Motors and batteries

A complete transition to electric drives could potentially boost efficiency in the transport sector. A variety of electric motors can be used for this purpose. These electric motors are characterised by much higher efficiency than internal combustion engines. Electric motor efficiencies of over 90 percent and vehicle efficiencies of around 85 percent can thus be achieved. With regard to CO2 emissions, the increased use of electric vehicles offers a particular advantage when the electricity used is largely from renewable energies.

In the area of mobility, three-phase motors are commonly used. Due to their contactless power transmission and mechanically simple construction, wear on these motors is low and their efficiency constantly high. Energy recovery can also occur here thanks to the motor’s generator operation.

For efficient use of electric mobility, the first priority is reducing the weight and space requirements of the installed batteries. At the moment, however, batteries still have a low energy density compared to conventional fuels. This energy density is steadily growing as a result of technological developments, while the battery weight is being reduced.

In addition, vehicle weights are decreasing, thanks to greater use of lightweight construction. Composite materials such as carbon fibre composites are used in this construction. In addition to reducing the weight and the energy requirements of the vehicle, these composites also improve the vehicle dynamics.

An important question in the field of electromobility is: How is the necessary energy fed into the vehicle and which charging technology is used? At present, most charging systems are cable-based.

Depending on the capacity of the connected power source, charging capacities of 10 to 22 kW are currently achieved in Germany. Newer alternatives are also available besides this classic charging model. Inductive charging, in particular, which requires no cable connection, is becoming increasingly important. In this method, electricity is transferred between the battery and charging device wirelessly, by means of a magnetic field. This enhances user convenience and also solves the problem of compatibility with charging systems. Charging at up to 7.2 kW is already possible with this method.

Further developments in technology that allow charging facilities to be installed under roads also offer huge opportunities for increasing vehicle range. Successful implementation of electromobility will also require expansion of the charging infrastructure.

Charging infrastructures that provide access to a higher number of users can generate high demand. In this case, the use of a load management system for the charging point is advantageous. Such a system can alleviate the problem of peak charging loads and make the charging process more efficient.

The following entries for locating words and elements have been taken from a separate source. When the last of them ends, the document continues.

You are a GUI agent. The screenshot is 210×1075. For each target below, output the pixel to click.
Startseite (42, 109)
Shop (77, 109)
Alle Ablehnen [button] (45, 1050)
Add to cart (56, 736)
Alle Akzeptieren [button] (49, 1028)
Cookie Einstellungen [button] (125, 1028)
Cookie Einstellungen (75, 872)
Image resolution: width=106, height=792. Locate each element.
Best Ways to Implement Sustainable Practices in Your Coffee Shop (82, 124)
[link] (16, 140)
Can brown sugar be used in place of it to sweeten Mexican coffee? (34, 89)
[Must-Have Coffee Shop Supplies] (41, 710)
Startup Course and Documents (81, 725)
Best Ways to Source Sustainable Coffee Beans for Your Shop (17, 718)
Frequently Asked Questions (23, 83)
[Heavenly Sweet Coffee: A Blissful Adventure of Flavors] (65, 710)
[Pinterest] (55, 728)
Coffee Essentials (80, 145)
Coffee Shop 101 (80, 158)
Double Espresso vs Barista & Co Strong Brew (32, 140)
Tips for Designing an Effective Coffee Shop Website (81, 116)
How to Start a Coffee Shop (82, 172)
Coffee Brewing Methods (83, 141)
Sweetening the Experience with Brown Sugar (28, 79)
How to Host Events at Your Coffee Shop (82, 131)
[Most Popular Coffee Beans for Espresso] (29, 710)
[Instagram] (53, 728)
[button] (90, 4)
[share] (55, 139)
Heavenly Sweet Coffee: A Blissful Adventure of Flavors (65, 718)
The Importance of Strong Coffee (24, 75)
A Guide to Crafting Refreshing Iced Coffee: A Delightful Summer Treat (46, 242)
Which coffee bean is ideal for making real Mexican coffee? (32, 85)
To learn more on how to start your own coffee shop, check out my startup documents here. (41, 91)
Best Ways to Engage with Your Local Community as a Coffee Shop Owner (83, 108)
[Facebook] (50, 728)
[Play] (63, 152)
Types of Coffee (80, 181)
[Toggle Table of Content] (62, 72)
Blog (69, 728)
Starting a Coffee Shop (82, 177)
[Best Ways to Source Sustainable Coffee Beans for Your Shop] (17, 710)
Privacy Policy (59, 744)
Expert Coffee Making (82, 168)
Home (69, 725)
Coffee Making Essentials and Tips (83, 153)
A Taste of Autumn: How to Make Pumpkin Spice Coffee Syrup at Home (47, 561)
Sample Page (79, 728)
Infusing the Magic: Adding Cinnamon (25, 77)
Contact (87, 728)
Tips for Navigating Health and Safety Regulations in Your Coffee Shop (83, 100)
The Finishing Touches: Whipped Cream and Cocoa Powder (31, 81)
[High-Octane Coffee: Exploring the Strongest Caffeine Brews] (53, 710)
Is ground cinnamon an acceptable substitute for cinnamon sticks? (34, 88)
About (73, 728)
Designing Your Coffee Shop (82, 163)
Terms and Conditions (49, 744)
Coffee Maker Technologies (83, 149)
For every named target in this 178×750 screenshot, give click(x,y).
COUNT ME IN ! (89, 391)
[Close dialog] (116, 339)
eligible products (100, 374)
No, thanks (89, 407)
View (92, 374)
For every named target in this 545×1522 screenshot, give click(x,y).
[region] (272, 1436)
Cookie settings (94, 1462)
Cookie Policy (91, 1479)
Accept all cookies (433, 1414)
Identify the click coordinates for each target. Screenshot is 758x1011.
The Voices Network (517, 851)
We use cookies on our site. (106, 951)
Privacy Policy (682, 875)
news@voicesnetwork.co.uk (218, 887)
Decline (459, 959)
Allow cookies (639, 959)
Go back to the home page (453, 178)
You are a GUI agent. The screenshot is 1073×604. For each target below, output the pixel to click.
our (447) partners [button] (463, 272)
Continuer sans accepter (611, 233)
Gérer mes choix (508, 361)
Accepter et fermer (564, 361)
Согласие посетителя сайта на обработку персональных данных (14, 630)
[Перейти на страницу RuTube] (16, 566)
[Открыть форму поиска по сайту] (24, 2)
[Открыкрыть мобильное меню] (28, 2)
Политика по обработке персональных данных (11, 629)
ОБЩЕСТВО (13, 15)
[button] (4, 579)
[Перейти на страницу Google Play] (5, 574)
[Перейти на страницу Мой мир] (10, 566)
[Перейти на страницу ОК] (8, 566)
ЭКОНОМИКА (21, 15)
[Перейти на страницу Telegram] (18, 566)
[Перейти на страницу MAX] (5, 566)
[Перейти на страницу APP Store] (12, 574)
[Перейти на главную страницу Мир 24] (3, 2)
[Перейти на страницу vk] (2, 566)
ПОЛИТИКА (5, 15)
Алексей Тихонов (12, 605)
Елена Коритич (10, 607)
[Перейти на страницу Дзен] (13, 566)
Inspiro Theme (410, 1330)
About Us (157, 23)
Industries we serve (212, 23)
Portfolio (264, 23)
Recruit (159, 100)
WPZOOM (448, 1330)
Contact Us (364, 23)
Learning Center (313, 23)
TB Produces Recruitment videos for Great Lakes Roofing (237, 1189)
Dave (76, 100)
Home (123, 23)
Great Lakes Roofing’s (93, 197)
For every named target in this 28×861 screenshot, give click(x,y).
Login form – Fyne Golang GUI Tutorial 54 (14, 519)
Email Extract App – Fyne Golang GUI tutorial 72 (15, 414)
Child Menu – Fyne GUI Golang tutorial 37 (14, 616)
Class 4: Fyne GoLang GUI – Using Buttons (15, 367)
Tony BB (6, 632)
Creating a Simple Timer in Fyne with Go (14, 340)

In future, electromobility will also be integrated into the power grid infrastructure on the basis of smart grid concepts. With smart grid services, the vehicle batteries provide electronic storage capacity for excess electricity and, in the event of a supply shortage, return this electricity to the grid, a process also referred to as “vehicle to grid”. The charging stations required to feed the electricity back to the public grid are currently in development. The same applies to the power electronics required to coordinate the flow of electrical energy.